THE BUILDING of 4G, known also as Long-Term Evolution (LTE) networks, in Slovakia is going faster than originally expected, even though the arrival of the fourth operator has not been as smooth as planned. Swan has not yet agreed upon national roaming with any of existing operators, which has postponed the launch of its commercial operation into 2015. Nevertheless, the number of devices enabling usage of 4G, either in offer by mobile operators as well as those already owned by the users, is increasing.

4G/LTE is expected to bring higher speed and better services to more communities.(Source: Sme)

THE BUILDING of 4G, known also as Long-Term Evolution (LTE) networks, in Slovakia is going faster than originally expected, even though the arrival of the fourth operator has not been as smooth as planned. Swan has not yet agreed upon national roaming with any of existing operators, which has postponed the launch of its commercial operation into 2015. Nevertheless, the number of devices enabling usage of 4G, either in offer by mobile operators as well as those already owned by the users, is increasing.

“While Slovakia does not belong among the first countries to have adopted LTE, a significant commitment with regards to the LTE deployment can be seen from the leading mobile operators,” Vladimír Settey, system engineer at Cisco Slovakia, told The Slovak Spectator. “Within a few months’ period they built the LTE coverage for more than 25 percent of population, which was the goal set by regulatory for the end of 2015 and there’s no doubt it will be highly exceeded.”

Peter Steigauf from the zive.sk and MobilMania.sk websites dedicated to telecommunications added that operators naturally compete with each other in the size of their coverage by their LTE networks. In this respect, he perceives Slovak Telekom as being the farthest ahead when it launched its commercial operation last November. Another two established operators, Orange Slovensko and O2, as well as the newcomer Swan, continue to build their networks, too.
★ ★ ★ ★ ★ ★ ★
Written instruction 1: In the article on 4G in Slovakia, shorten the paragraph beginning "Peter Steigauf from the zive.sk" into a brief list of its main points.
Written instruction 2: According to the article on 4G in Slovakia, why has Swan's commercial launch been pushed into 2015? Answer in one to three sentences.
Written instruction 3: Go on with the article on 4G networks in Slovakia from the point where it stops.
The records have nothing to do with this.

Entries:
★ ★ ★ ★ ★ ★ ★
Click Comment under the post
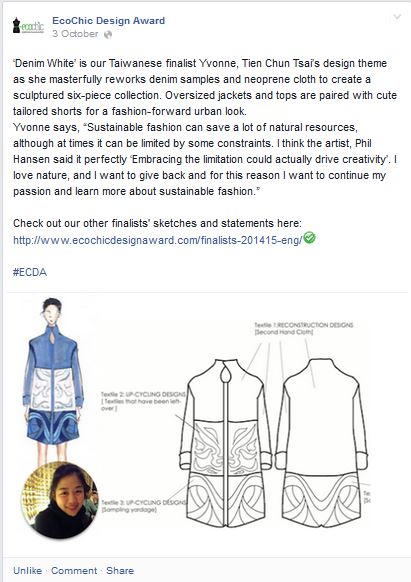The height and width of the screenshot is (582, 411). click(74, 570)
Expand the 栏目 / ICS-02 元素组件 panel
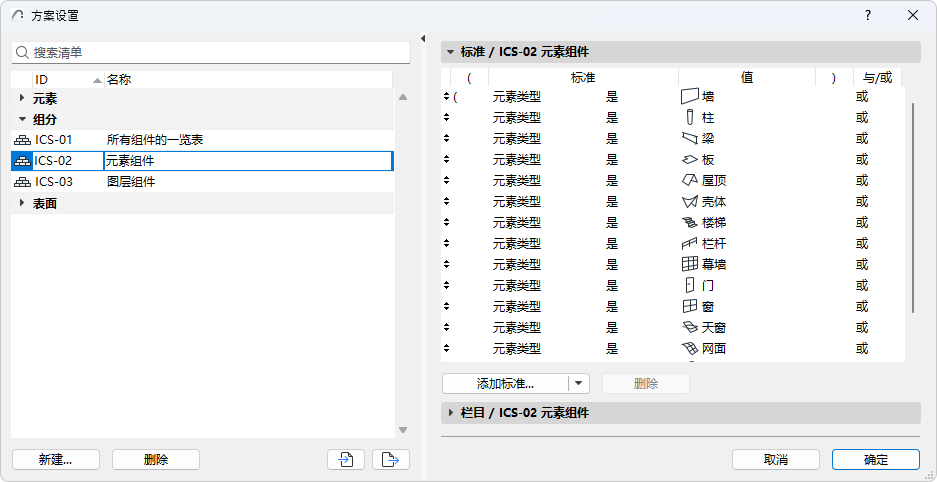This screenshot has height=482, width=937. (452, 413)
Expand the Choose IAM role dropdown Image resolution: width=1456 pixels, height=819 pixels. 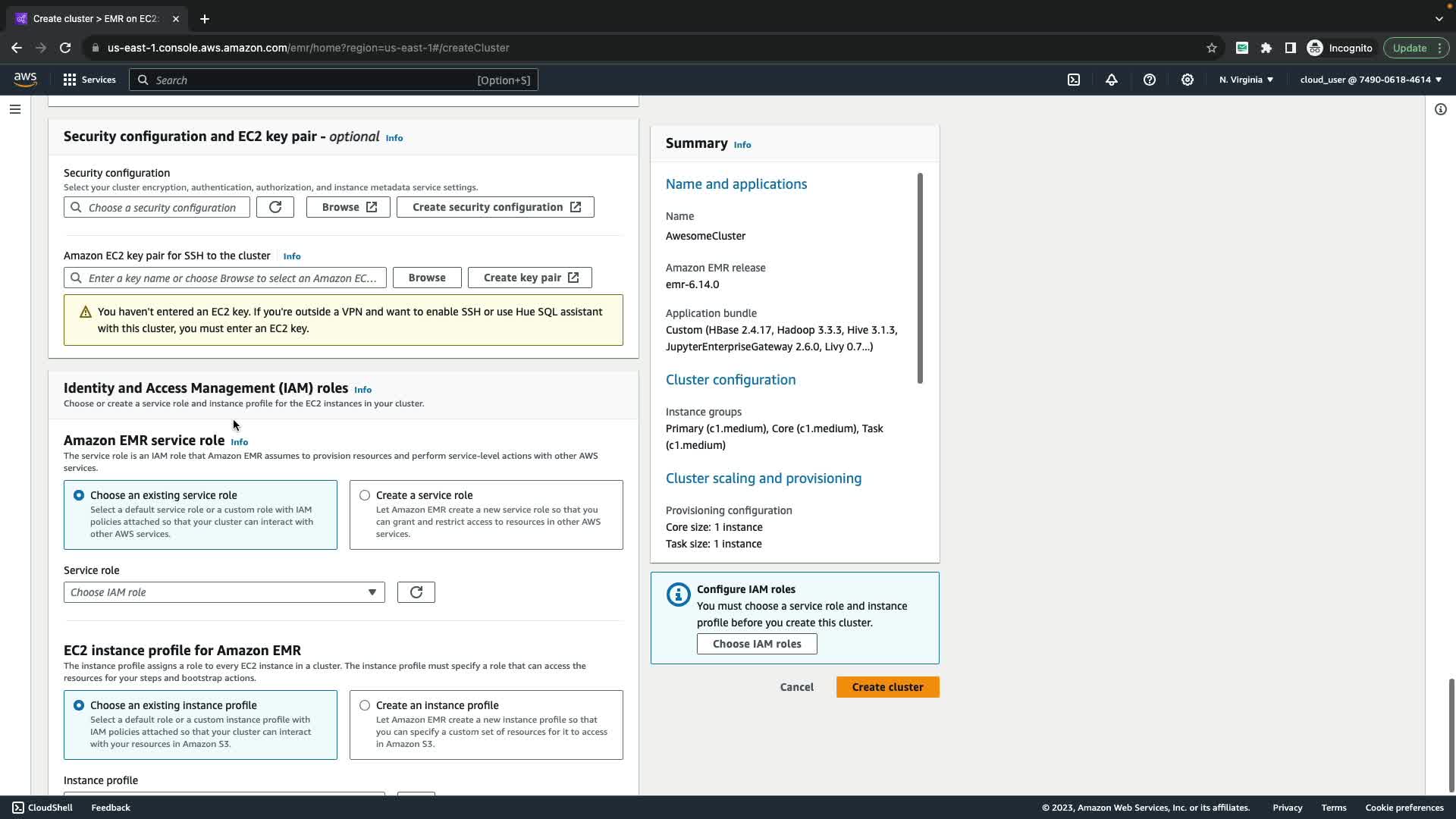(224, 592)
★ ★ ★ ★ ★ ★ ★
Exercise response 1:
- Peter Steigauf of the telecommunications websites zive.sk and MobilMania.sk says operators compete over the size of their LTE coverage.
- He sees Slovak Telekom as farthest ahead; it launched commercial operation last November.
- Orange Slovensko, O2 and the newcomer Swan are also still building their networks.

Exercise response 2: Swan has not yet agreed on national roaming with any of the existing operators. That failure has postponed the launch of its commercial operation into 2015.

Exercise response 3:
Steigauf expects that the coverage of Slovakia with 4G networks will increase, while Swan, along with building its own network, needs to agree with another operator about national roaming, i.e. usage of another operator’s network to provide services in geographic areas where it has no coverage. However, talks about national roaming are not going as smoothly as Swan had originally expected.

“Operators are negotiating with us, but too slowly,” Martin Mosný, director for strategy and development at Swan told The Slovak Spectator. “There is only a little chance that we would manage to launch the national roaming by the end of 2014. Thus it is also not possible to start providing full-fledged services. If we hypothetically closed the agreement about national roaming today, it would be not technically possible to make the December term.”

According to Mosný, Swan is building its LTE network according to its plan, and from the technical point of view it is prepared to launch its own network. Now it is pondering possibilities of how to operate without the access to the network of one of three competing operators, while it would like to launch an alternative plan.

“Because our product and marketing strategy counted on the national roaming due to securing the Slovakia-wide coverage especially for voice services, in the case of the launch of our services without the national roaming, we will have to rework our planned portfolio of products,” said Mosný.

Swan, which has been operating in the Slovak market since 2000 providing fixed and wireless services, obtained during the auction in 2013 only frequencies in the 1800 MHz band, which are more suitable for data services. It already has experience in the mobile market, when it was a branded reseller offering mobile services provided by Telefónica Slovakia (O2) under the name Swan Mobile.

Based on the licence, Swan has to cover 25 percent of Slovakia’s population with its own network by the end of 2015 and 50 percent of the population by 2018. It plans to build the 4G network within three years. In total, Swan plans to invest €50-100 million into the project of the mobile operator. After Swan builds its own network covering 20 percent of the population, other operators will have to make available their networks to it via national roaming, according to Mosný. Swan plans to achieve such coverage by the end of 2014.

“However, other operators have not been willing to agree with us upon national roaming so far,” said Mosný, adding that the regulatory authority knows about the situation and it will up to it how it would use its legal possibilities. “One of the key topics that is putting negotiations at a deadlock is the price and because of this we expect that also this one will be regulated.”

One of three established operators, Orange Slovensko, has already asked the Regulatory Authority of Electronic Communications and Postal Services (RÚ) for an explanation as to what a real meeting of license conditions is, the Hospodárske Noviny economic daily wrote on October 22. This is an especially critical point and this is whether it is enough for meeting the licence’s conditions about only the technical launch of the network or whether the launch of the commercial operation is necessary.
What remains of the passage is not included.